With commercial investors dropping out, if the scheme continues, taxpayers and Hawke’s Bay ratepayers will be left to front most of the $275 million construction cost of the scheme.
It’s time for the Government to pull out of Ruataniwha scheme and not subsidise it through the Crown Irrigation Company, the Green Party said today.
The Hawke’s Bay Regional Council issued a report last week which highlights that the proposed irrigation dam and reservoir in the Tukituki catchment is not commercially viable. Yesterday Ngai Tahu pulled its support as a potential investor for the scheme, following Trustpower Ltd’s withdrawal in March. This leaves no known institutional investors and a $90 million hole in financing for the scheme.
“The Government needs to face the reality the Ruataniwha dam is not commercially viable and could only be constructed with massive public subsidies, Green Party water spokesperson today.

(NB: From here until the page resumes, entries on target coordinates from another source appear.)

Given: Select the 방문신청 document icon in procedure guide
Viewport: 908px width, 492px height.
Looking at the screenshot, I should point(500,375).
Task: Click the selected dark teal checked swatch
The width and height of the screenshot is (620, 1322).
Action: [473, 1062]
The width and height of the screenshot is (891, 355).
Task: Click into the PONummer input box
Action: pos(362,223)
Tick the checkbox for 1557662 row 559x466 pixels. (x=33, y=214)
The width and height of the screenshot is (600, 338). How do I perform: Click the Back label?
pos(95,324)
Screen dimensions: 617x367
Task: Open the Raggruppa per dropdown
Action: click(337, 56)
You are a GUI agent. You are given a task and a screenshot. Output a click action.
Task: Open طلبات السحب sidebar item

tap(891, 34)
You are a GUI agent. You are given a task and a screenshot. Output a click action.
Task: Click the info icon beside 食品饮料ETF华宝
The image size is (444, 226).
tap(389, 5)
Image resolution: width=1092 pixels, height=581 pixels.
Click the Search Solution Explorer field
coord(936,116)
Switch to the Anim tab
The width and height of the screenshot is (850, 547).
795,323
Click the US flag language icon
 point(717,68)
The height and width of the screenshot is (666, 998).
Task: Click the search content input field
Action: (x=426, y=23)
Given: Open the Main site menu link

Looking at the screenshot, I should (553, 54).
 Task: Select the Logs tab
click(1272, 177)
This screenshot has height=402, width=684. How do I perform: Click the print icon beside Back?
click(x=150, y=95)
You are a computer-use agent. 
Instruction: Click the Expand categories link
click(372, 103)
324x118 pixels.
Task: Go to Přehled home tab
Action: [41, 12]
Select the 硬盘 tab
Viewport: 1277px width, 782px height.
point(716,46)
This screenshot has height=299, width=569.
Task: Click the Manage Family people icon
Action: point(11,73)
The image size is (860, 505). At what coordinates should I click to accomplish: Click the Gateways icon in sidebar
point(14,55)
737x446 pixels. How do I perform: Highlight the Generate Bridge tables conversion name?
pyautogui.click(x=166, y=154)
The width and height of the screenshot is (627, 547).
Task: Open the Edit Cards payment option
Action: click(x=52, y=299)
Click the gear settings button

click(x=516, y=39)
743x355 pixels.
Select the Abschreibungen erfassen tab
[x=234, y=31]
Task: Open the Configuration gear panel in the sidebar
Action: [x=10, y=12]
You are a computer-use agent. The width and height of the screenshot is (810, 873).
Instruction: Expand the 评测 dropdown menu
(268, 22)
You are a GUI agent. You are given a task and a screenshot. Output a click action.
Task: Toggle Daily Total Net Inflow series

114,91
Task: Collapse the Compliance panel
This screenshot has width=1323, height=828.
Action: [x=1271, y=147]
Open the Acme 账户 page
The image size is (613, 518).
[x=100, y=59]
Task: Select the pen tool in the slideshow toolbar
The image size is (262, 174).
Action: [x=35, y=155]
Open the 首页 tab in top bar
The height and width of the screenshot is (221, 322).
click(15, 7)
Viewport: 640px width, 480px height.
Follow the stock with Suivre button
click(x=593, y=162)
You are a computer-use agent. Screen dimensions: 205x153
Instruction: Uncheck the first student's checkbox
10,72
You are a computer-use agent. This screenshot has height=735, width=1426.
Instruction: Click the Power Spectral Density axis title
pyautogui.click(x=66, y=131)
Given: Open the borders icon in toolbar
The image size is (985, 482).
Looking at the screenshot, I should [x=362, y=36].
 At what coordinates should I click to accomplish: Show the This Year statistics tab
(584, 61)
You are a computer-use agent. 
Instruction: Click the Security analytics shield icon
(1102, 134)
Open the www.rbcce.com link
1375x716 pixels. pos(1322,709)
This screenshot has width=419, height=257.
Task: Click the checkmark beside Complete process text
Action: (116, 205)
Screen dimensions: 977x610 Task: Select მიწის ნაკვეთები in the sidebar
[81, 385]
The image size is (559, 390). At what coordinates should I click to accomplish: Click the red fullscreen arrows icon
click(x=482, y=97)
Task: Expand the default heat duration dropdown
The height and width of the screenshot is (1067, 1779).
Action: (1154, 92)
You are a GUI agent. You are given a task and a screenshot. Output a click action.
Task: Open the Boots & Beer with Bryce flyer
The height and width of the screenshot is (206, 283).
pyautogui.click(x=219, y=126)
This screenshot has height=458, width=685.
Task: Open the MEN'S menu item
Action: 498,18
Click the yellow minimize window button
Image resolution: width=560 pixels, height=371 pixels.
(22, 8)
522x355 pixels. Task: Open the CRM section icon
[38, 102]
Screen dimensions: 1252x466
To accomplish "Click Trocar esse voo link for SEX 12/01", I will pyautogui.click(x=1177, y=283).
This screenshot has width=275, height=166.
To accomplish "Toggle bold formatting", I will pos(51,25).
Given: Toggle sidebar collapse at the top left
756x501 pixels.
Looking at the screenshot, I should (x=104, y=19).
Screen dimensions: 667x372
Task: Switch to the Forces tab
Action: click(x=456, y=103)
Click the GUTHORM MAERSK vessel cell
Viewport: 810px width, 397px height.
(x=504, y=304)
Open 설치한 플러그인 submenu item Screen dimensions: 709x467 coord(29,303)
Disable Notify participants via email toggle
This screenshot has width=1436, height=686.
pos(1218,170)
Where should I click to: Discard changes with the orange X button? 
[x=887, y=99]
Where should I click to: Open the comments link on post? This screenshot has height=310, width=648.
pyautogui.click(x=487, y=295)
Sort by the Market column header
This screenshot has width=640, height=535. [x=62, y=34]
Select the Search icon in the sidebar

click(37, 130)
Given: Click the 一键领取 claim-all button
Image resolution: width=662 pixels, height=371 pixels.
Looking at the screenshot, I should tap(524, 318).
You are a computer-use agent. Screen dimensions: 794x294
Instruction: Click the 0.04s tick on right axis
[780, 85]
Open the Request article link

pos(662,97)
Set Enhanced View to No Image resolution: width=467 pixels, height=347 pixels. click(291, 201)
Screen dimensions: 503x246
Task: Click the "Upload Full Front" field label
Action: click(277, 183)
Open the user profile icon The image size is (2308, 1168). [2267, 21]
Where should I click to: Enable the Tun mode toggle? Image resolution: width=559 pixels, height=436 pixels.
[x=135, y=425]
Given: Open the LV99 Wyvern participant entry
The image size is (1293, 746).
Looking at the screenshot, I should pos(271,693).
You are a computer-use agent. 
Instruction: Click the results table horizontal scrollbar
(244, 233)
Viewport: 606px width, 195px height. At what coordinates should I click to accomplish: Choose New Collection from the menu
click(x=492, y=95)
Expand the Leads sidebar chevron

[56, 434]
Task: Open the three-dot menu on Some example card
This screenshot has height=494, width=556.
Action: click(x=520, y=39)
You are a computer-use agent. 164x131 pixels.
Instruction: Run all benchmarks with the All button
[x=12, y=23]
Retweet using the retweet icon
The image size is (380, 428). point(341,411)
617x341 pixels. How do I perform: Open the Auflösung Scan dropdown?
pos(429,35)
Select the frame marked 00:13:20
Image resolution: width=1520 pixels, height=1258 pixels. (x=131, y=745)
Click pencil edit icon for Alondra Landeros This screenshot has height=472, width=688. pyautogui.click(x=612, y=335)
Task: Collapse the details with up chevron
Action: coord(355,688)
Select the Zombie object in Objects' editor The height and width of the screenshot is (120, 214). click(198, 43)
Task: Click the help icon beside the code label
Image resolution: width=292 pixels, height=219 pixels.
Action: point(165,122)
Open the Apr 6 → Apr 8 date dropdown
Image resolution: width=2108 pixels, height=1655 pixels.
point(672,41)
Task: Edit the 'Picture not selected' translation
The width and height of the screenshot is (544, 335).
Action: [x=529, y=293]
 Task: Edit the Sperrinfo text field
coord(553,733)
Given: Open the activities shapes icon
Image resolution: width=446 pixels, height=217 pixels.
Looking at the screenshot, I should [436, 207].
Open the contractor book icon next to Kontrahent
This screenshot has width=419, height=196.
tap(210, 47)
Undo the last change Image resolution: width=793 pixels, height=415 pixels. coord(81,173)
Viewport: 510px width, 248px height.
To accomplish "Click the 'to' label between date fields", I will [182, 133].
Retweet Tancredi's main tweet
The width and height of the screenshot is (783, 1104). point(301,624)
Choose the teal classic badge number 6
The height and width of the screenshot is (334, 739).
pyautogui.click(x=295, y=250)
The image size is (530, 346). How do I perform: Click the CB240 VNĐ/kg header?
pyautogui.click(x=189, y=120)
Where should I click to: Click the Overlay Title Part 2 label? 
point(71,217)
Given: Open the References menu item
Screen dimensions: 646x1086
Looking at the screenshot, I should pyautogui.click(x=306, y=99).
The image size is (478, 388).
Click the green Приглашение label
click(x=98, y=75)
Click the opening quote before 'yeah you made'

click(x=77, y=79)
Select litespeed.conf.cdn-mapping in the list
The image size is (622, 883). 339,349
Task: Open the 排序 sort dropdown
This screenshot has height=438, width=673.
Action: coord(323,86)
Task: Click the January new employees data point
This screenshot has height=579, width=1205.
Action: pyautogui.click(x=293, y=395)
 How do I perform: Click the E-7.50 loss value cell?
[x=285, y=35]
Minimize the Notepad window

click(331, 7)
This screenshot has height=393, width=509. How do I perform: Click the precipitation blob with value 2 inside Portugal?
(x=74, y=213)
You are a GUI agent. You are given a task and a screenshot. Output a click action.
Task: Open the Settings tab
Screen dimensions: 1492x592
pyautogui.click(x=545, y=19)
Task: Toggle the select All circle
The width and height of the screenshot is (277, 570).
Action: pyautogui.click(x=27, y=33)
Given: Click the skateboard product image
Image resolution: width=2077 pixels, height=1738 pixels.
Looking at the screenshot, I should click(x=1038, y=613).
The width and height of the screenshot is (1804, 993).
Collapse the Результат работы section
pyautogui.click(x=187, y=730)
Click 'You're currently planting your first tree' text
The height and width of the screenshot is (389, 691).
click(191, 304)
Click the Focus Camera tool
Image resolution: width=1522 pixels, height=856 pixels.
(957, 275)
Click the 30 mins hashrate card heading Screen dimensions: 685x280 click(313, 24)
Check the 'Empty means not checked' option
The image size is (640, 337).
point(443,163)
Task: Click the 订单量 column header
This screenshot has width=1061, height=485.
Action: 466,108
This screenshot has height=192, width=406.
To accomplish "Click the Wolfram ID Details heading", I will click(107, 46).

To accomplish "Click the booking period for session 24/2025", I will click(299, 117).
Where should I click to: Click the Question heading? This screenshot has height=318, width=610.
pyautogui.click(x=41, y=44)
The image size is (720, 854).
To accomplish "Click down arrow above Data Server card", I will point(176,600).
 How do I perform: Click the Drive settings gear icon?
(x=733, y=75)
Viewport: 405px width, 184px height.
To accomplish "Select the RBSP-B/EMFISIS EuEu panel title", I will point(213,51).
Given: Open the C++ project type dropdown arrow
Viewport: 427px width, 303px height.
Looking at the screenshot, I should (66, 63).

“Trustpower pulled out because of the financial risk and likely low returns, Ngai Tahu have dropped it because of a lack of experienced investors, and the Council’s own figures show the dam’s no longer viable.
“With commercial investors dropping out, if the scheme continues, taxpayers and Hawke’s Bay ratepayers will be left to front most of the $275 million construction cost of the scheme.
“It’s time for the Government to invest in a clean green future not a dirty dam and more intensive dairying which will pollute our rivers, streams and aquifers.
“The Green Party’s Green Investment Bank proposal is a much more sustainable option both financially and economically than investing in polluting intensive agriculture,” said Mrs Sage.